-- SUPPLIED DATA follows --
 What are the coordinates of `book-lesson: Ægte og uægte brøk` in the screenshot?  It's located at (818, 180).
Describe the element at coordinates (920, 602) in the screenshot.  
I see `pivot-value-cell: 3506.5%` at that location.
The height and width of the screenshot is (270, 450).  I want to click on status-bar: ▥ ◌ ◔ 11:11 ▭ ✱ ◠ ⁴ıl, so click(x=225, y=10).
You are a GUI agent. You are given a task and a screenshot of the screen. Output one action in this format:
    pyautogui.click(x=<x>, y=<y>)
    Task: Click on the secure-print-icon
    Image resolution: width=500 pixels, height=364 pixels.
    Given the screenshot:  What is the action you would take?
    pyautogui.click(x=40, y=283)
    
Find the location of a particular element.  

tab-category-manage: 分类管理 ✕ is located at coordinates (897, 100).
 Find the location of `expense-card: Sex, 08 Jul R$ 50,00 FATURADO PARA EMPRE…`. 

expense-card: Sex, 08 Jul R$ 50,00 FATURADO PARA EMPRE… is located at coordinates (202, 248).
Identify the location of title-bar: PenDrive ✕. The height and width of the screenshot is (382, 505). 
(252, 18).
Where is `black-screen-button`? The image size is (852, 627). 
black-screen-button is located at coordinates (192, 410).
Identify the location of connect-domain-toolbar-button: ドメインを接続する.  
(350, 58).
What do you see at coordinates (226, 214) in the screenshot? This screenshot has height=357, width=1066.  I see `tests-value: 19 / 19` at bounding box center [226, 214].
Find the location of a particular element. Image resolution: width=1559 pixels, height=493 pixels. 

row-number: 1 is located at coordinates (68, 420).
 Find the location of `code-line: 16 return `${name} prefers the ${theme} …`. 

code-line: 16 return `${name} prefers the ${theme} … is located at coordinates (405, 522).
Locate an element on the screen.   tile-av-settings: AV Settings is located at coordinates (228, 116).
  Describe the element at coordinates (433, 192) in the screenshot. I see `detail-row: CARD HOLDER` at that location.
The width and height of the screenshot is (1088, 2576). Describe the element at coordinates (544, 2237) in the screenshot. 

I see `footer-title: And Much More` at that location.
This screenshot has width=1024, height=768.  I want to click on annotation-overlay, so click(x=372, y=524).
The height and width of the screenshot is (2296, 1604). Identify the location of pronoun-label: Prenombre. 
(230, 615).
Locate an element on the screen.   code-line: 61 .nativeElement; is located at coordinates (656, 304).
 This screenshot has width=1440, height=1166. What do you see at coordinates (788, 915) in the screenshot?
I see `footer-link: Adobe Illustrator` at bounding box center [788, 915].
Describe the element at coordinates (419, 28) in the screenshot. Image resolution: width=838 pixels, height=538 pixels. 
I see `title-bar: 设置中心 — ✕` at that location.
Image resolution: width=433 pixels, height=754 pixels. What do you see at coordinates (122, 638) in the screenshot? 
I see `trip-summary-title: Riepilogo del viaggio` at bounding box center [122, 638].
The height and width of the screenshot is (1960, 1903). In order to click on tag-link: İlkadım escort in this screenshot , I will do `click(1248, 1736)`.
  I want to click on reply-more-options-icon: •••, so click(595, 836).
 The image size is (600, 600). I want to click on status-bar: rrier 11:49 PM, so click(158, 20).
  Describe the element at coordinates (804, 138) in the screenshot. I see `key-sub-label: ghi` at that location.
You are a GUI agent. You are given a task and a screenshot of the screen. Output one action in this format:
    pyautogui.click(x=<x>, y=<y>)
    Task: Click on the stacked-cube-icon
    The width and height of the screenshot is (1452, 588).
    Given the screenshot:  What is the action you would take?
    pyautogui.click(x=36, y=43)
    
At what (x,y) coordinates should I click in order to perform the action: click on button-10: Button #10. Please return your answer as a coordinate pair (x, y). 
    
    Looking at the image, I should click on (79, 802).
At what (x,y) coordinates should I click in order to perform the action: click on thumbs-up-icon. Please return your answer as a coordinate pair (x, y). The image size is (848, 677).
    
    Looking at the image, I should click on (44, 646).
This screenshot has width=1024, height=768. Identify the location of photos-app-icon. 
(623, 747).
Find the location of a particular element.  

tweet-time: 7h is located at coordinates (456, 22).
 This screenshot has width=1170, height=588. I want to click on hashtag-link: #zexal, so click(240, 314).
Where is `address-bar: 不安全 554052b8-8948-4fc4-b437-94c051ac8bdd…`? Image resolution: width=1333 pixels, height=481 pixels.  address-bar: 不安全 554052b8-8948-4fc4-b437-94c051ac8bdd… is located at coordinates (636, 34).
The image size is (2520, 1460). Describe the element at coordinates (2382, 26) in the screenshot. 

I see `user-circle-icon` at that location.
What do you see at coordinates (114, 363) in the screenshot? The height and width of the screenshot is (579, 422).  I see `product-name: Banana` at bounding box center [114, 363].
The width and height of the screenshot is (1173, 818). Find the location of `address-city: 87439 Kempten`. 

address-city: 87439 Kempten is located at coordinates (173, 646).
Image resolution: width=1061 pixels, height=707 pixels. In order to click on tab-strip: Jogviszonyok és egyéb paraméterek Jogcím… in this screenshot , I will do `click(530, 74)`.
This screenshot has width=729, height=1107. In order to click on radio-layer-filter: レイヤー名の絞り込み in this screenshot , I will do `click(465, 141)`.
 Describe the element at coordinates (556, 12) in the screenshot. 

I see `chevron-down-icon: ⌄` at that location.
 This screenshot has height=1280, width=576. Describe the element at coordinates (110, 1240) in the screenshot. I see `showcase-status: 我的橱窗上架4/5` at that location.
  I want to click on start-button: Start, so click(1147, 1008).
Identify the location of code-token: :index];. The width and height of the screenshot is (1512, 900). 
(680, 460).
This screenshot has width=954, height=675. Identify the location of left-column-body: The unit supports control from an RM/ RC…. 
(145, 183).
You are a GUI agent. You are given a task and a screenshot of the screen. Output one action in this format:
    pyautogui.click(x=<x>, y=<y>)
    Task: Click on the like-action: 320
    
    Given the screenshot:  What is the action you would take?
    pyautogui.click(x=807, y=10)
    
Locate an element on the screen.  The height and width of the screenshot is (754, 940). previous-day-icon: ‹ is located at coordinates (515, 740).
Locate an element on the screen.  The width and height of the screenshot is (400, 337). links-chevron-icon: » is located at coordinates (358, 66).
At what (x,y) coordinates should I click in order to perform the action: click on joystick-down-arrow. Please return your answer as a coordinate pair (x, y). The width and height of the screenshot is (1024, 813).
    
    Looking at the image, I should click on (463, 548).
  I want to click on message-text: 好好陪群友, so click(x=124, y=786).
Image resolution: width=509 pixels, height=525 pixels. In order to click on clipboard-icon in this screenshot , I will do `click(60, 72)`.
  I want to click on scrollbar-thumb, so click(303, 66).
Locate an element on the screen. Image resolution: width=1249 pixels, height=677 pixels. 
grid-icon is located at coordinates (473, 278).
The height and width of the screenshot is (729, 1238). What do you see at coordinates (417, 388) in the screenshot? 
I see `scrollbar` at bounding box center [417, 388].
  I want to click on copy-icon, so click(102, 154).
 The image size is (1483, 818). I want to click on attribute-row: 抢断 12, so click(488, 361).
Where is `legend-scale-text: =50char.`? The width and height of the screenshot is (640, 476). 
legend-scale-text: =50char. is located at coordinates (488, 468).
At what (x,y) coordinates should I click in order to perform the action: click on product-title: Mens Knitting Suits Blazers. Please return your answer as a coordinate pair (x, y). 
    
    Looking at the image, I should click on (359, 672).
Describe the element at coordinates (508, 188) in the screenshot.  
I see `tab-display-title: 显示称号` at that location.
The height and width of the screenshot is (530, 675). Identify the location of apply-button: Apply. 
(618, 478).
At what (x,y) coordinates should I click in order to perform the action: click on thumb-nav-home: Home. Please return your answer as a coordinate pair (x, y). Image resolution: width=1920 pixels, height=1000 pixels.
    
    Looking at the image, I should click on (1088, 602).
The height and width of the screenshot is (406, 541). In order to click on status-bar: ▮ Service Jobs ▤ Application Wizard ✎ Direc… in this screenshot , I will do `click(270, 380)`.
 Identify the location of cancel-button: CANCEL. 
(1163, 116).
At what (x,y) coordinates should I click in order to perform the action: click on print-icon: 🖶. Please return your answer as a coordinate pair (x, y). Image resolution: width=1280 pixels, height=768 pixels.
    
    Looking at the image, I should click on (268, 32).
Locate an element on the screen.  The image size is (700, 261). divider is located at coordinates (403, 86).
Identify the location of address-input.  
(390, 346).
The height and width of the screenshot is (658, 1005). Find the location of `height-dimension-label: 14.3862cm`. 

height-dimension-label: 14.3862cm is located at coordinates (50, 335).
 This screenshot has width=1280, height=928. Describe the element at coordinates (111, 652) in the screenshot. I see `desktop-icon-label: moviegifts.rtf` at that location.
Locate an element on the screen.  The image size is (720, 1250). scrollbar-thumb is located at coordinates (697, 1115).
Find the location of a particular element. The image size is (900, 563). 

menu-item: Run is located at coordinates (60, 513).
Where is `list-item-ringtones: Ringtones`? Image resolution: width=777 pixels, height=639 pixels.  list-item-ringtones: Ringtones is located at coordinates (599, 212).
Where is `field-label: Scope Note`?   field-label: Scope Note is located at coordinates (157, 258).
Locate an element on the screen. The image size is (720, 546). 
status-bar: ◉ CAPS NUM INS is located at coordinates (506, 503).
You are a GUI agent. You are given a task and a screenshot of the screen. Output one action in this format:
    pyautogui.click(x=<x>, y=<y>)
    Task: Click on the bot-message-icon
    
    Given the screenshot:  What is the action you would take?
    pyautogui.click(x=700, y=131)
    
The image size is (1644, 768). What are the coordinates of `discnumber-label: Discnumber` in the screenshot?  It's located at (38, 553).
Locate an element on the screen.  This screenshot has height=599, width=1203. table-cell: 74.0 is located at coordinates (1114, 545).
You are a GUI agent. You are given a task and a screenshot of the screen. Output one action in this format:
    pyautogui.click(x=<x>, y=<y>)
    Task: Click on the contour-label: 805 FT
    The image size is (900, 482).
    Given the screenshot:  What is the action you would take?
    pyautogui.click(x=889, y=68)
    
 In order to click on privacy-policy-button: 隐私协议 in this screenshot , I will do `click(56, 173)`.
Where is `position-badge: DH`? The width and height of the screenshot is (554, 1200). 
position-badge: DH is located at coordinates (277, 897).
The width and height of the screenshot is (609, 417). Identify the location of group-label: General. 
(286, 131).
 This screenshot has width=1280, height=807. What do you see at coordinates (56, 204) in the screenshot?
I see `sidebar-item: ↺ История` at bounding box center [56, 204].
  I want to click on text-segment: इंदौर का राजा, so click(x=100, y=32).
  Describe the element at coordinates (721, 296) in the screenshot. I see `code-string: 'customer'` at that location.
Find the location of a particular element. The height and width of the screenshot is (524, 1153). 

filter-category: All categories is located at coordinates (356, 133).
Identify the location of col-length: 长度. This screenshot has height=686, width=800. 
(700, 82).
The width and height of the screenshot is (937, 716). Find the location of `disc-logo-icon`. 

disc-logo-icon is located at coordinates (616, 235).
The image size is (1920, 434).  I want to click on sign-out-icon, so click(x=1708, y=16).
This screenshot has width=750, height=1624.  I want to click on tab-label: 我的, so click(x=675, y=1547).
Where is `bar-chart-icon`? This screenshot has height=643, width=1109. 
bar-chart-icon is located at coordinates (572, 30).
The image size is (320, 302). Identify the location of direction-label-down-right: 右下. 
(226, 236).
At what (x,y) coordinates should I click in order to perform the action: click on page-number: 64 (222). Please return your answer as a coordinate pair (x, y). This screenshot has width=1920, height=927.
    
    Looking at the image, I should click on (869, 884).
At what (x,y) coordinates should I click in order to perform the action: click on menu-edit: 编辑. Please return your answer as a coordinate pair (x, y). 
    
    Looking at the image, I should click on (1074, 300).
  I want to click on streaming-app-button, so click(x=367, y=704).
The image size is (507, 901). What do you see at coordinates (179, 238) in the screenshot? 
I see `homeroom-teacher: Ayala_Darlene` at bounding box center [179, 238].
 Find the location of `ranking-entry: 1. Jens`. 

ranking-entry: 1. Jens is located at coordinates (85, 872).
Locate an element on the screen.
-- SUPPLIED DATA concluded --
§ **TASK STATEMENT**
Copy the records word for word, from the first line through the line containing "The height and width of the screenshot is (270, 450).".

§ **RESPONSE AREA**
 What are the coordinates of `book-lesson: Ægte og uægte brøk` in the screenshot?  It's located at (818, 180).
Describe the element at coordinates (920, 602) in the screenshot.  
I see `pivot-value-cell: 3506.5%` at that location.
The height and width of the screenshot is (270, 450).  I want to click on status-bar: ▥ ◌ ◔ 11:11 ▭ ✱ ◠ ⁴ıl, so click(x=225, y=10).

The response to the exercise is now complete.